Exercise brief: Extract, unchanged, every line from the top of the material below through the line with "Toggle the UID:OFF indicator", and no more.
----- Supplied entries -----
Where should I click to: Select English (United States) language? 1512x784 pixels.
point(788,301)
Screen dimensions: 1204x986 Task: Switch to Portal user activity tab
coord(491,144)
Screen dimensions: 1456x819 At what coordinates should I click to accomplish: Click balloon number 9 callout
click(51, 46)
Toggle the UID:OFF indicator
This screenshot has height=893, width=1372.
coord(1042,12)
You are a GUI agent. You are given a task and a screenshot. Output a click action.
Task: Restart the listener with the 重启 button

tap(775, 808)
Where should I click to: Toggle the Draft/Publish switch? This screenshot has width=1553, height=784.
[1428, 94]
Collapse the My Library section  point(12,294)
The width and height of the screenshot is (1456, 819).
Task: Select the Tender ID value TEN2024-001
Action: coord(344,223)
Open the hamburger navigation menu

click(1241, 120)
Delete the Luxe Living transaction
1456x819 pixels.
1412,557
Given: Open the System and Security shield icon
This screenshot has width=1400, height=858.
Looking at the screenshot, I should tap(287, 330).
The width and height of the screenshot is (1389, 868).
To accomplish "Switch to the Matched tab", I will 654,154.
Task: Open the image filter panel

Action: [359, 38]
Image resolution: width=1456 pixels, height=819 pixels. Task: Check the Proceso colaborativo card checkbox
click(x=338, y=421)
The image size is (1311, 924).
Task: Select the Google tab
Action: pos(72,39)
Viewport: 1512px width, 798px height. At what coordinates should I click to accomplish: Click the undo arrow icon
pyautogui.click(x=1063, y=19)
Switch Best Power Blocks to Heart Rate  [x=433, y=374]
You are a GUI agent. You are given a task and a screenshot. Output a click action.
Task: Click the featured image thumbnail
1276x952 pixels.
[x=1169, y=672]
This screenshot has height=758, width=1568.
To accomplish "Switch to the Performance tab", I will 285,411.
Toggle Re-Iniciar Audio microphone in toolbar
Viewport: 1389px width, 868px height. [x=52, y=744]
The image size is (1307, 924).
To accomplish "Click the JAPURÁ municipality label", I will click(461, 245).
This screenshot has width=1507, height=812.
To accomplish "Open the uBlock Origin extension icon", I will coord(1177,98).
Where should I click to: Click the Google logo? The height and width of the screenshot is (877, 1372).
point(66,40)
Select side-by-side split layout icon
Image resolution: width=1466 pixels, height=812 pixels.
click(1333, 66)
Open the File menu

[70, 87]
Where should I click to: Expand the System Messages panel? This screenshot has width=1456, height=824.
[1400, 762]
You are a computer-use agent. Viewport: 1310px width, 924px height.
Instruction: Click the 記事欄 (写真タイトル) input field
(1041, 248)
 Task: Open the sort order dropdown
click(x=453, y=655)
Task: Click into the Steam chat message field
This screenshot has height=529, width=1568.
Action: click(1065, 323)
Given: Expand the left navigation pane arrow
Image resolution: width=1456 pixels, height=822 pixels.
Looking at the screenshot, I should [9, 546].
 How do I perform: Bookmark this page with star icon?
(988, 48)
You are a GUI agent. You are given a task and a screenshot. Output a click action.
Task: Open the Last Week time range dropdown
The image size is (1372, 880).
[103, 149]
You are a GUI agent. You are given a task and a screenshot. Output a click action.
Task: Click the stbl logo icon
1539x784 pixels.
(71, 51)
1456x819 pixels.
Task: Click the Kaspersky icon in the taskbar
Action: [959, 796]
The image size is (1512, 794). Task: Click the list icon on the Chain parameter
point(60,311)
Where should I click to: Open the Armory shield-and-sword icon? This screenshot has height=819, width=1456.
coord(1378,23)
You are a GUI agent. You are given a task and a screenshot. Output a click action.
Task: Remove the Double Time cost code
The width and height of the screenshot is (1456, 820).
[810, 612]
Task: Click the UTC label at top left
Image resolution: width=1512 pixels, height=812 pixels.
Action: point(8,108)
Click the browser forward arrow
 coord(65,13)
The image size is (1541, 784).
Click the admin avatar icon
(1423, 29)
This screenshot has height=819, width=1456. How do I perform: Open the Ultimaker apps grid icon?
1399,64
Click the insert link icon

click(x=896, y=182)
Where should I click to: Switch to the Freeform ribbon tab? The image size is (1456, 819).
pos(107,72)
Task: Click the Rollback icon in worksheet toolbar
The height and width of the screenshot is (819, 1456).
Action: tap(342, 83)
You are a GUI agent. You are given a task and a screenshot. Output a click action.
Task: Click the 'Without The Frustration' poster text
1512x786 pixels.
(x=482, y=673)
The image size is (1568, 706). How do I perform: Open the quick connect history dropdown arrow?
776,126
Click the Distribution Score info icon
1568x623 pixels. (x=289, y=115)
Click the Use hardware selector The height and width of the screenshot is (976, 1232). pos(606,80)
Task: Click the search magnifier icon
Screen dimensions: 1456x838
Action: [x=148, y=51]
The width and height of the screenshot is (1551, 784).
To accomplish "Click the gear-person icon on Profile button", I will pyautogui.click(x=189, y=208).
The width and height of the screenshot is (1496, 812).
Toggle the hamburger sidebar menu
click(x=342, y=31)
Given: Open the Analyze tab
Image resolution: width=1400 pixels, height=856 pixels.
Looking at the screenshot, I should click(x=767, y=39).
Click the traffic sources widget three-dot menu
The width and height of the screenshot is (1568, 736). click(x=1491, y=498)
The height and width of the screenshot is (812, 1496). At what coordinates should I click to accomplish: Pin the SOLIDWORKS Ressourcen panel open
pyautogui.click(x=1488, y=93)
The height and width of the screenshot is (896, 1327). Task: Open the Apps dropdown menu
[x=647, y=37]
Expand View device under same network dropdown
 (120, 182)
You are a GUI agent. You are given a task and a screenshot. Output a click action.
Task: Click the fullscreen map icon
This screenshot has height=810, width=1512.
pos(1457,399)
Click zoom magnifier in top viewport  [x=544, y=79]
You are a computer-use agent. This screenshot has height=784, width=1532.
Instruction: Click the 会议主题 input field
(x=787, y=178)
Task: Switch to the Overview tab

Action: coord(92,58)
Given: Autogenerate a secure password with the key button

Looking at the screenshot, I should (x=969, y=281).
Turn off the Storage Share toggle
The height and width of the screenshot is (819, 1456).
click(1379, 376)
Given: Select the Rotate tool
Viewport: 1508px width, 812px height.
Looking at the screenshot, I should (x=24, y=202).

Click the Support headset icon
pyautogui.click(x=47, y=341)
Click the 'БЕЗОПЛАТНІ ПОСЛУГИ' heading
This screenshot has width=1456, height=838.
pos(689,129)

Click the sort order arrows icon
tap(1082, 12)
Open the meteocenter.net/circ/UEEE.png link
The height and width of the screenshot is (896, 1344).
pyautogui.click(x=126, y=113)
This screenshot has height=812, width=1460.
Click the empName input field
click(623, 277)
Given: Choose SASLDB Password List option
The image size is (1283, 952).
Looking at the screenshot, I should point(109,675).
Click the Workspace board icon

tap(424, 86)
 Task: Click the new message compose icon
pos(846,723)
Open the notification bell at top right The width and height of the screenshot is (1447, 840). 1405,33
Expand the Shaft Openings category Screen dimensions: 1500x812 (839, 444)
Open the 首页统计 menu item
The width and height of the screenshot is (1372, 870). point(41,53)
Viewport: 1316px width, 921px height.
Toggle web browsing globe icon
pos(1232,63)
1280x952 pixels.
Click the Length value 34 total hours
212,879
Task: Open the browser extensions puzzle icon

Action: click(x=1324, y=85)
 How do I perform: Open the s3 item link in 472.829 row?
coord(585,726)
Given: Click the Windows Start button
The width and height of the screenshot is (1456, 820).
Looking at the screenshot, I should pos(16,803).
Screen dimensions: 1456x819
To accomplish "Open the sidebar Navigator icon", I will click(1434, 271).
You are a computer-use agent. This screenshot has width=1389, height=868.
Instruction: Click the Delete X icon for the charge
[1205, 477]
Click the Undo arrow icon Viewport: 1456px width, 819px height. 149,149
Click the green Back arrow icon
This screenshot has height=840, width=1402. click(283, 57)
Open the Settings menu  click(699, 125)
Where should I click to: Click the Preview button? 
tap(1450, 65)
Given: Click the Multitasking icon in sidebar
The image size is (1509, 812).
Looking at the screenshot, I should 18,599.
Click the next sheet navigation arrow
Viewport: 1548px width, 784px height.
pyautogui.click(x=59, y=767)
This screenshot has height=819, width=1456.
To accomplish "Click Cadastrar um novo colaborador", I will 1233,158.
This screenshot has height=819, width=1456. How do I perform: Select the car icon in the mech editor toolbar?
-----
Finished exercise:
Where should I click to: Select English (United States) language? 1512x784 pixels.
point(788,301)
Screen dimensions: 1204x986 Task: Switch to Portal user activity tab
coord(491,144)
Screen dimensions: 1456x819 At what coordinates should I click to accomplish: Click balloon number 9 callout
click(51, 46)
Toggle the UID:OFF indicator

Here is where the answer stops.